Gazze’deki çatışmanın geleceği ve İsrail ile İran arasındaki çatışmanın tırmanma senaryoları

İsrail’in Gazze Şeridi’ndeki başlattığı soykırım savaşının üzerinden tam bir yıl geçtikten ve işgalci gücün savaşı Lübnan cephesine taşımasından sonra, bu savaşın geleceğine yönelik senaryolar hakkında pek çok soru gündeme gelmekte. Nitekim bir yandan İsrail ateşkes çağrılarına kulak tıkamaya devam ederken bir yandan da yaşananlar karşısında uluslararası ve bölgesel sessizlik sürüyor. Böyle bir ortamda, Gazze halkının maruz kaldığı soykırımı durdurmak için siyasi bir açılım ya da öneriler bulmaya ilişkin girişimlerde azalma görülüyor.

İşgalci İsrail’in kuzeyde Lübnan Hizbullahı’na karşı gerilimi tırmandırması ve İran ile karşılıklı saldırıların temposunun artacağına ilişkin beklentilerle birlikte Vizyon Siyasi Kalkınma Merkezi ve El-Cezira kanalı, savaş cephelerinin genişlemesinin Gazze savaşının geleceğini ne derece etkileyeceğini ve buna karşı gösterilen siyasi çabaların neticelerini aydınlatmak amacıyla bir grup uzman ve akademisyenin görüşünü aldı.

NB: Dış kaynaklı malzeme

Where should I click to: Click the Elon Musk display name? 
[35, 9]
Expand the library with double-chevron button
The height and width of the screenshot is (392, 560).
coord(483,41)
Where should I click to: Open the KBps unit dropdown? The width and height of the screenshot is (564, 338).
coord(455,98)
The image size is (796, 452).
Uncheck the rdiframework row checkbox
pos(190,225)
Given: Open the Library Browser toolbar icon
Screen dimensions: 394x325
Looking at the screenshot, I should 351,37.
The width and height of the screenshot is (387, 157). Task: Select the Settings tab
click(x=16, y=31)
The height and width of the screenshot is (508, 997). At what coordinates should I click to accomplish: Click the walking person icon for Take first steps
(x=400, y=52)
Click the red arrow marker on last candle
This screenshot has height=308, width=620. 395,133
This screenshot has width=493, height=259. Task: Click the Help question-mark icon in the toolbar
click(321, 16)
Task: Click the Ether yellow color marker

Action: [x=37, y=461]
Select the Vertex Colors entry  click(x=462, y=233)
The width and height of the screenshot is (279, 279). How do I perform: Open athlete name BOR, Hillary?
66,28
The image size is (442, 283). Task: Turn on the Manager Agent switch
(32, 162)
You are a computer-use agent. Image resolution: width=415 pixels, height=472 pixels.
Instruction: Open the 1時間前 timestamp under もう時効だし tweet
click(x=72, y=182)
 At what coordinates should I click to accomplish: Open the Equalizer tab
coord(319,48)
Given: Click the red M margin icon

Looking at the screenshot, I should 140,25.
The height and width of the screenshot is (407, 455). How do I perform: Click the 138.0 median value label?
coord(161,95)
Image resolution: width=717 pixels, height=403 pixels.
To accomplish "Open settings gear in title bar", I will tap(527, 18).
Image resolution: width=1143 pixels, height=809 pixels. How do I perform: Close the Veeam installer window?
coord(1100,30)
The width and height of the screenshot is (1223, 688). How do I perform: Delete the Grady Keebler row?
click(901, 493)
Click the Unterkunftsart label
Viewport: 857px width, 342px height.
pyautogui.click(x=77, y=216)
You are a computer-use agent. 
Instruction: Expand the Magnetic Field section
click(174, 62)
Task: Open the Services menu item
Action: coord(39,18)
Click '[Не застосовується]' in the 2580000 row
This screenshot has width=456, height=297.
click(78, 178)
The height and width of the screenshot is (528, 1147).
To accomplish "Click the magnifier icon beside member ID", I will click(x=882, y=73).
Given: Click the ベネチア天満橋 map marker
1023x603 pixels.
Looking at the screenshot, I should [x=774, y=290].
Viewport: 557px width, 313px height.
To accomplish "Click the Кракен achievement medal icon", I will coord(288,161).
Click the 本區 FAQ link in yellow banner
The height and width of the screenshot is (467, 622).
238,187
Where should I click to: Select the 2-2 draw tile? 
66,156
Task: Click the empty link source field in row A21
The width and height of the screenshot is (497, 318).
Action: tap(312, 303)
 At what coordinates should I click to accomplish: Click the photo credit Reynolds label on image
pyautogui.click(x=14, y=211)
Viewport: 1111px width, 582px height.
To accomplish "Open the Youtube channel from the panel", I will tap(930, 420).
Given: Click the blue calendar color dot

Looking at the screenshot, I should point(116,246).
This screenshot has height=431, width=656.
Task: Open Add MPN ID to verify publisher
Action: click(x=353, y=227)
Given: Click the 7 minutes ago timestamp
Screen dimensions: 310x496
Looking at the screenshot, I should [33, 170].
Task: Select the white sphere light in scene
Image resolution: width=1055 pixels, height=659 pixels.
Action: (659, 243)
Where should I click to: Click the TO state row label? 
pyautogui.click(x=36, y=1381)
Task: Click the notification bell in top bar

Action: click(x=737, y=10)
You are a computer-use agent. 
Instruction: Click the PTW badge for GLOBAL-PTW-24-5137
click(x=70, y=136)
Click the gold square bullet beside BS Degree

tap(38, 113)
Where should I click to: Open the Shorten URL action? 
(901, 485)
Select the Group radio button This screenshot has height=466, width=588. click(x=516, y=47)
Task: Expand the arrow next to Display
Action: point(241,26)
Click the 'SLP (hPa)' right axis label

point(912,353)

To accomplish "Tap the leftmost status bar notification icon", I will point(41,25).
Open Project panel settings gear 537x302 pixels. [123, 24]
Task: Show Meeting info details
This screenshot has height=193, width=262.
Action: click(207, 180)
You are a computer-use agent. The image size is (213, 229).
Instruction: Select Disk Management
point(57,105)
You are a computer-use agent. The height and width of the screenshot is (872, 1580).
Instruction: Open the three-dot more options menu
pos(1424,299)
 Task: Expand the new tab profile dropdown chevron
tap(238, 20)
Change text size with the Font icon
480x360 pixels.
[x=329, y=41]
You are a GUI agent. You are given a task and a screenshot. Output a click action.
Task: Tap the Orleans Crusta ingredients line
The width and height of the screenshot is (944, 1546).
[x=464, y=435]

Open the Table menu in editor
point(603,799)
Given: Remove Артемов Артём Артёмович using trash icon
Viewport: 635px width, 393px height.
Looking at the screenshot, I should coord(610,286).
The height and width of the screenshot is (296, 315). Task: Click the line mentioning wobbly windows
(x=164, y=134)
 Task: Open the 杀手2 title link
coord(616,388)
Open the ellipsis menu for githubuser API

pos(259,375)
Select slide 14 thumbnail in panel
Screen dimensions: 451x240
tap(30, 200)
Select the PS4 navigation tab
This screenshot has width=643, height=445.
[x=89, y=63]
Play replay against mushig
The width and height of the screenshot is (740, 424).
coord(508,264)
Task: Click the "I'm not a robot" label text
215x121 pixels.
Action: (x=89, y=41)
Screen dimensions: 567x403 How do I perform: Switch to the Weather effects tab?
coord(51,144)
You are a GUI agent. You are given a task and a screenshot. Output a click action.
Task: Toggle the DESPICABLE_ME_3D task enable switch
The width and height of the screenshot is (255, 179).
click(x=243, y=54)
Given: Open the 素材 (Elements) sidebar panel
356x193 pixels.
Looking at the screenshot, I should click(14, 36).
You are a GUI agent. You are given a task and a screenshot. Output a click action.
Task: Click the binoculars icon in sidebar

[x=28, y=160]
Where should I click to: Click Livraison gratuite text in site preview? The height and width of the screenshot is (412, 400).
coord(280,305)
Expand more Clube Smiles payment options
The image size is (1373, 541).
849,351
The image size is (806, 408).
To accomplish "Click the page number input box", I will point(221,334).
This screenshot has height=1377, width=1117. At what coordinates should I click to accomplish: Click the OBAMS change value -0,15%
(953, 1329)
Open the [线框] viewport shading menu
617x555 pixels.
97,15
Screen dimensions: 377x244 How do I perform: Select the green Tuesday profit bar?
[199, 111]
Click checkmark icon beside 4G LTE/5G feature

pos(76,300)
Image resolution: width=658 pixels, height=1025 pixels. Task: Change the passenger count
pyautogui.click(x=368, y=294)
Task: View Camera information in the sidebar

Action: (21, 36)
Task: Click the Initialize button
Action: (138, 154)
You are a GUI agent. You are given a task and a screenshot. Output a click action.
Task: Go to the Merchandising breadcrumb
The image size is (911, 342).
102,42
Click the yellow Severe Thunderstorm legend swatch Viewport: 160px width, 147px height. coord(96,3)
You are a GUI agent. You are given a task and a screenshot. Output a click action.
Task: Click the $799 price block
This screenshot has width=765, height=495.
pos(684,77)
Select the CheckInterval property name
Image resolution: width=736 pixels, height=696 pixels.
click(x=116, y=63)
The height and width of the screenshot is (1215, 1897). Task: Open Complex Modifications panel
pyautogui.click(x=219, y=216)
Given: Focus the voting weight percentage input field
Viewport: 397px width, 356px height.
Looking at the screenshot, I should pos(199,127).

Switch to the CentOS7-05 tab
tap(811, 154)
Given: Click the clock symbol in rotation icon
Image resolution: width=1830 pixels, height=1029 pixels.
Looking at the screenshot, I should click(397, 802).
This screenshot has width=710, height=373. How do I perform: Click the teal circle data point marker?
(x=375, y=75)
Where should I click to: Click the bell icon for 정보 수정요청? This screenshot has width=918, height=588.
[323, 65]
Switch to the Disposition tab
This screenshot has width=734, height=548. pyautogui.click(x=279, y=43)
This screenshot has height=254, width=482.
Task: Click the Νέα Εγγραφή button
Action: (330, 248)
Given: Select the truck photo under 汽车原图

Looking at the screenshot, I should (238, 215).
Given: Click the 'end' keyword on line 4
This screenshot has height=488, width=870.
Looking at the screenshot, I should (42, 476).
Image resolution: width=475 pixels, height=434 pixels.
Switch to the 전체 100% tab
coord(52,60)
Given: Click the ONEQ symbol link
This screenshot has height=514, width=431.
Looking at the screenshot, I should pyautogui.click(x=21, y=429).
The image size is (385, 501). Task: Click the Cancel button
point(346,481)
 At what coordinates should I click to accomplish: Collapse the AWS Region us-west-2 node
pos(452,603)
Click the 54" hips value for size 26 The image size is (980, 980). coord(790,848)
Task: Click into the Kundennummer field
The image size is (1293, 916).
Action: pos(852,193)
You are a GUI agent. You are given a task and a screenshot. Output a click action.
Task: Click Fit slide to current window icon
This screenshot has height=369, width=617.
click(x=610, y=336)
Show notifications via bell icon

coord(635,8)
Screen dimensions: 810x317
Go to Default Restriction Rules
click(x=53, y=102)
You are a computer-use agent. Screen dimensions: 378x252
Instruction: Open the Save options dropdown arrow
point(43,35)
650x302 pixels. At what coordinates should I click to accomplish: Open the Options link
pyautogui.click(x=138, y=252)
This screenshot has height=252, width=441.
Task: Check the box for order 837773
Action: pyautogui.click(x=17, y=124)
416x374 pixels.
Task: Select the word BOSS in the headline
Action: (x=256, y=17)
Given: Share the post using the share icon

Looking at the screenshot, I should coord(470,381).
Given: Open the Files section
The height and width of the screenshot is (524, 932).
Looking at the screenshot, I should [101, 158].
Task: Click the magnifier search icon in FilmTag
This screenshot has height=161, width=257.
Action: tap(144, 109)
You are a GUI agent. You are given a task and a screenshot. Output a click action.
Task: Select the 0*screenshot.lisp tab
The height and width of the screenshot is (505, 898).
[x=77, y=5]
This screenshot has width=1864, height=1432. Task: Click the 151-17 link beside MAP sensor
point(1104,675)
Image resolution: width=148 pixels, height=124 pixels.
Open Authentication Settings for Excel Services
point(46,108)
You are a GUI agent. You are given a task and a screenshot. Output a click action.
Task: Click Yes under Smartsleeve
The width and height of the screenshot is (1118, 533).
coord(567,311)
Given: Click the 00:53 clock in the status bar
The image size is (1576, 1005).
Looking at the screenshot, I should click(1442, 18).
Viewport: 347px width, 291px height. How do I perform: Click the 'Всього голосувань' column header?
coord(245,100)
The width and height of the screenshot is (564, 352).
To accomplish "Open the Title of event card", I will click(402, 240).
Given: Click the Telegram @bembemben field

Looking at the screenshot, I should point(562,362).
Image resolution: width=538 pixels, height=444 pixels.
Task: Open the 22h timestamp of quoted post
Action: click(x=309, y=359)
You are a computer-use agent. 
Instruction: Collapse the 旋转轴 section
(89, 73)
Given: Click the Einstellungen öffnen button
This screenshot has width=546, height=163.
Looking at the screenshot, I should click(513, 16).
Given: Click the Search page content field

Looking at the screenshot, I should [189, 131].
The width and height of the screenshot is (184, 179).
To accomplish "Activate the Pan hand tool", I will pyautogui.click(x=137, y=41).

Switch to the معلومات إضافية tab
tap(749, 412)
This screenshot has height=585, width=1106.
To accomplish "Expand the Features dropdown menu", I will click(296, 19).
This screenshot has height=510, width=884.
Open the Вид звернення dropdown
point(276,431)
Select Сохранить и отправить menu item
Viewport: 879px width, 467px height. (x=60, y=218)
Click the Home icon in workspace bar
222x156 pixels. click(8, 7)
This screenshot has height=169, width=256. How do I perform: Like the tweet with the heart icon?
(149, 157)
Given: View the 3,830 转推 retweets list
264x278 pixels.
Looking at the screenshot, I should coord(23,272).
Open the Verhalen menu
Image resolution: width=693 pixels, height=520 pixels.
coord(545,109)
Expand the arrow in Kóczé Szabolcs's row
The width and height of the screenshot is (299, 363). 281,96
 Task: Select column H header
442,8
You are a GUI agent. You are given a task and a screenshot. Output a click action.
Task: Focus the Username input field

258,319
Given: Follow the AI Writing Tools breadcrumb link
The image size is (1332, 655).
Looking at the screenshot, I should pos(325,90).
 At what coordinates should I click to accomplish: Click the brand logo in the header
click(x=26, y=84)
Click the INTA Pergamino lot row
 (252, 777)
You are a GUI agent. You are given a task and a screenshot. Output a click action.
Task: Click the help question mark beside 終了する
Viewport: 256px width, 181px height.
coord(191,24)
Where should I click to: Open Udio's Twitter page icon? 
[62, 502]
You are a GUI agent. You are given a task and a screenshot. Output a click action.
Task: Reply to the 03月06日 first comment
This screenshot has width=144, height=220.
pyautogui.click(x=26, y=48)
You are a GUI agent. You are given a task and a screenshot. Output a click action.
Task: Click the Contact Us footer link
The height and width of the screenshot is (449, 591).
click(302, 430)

Bu görüşler, aşağıdaki hususlar ve sorular çerçevesinde alınmıştır:

  • Lübnan ile gerilimin tırmandırılması, Gazze’deki savaşın gidişatını ve savaşın durdurulmasına yönelik çabaları nasıl etkileyecek?
  • İşgalci İsrail’in Lübnan ve Hizbullah’a karşı gerilimi tırmandırmasına ilişkin senaryolar neler?
  • Savaş cephelerinin artması İsrail kamuoyunun iktidar ile ilişkisini ve ileriye dönük görüşlerini nasıl etkileyecek?
  • Irak’taki direniş hareketlerinin ve Yemen’deki Ensarullah hareketinin ileride çatışmaya katılmasına ilişkin senaryolar neler?
  • İran’ın bu ekim ayındaki son tepkisinin ardından İsrail ile İran arasındaki çatışmanın tırmanmasına ilişkin senaryolar neler?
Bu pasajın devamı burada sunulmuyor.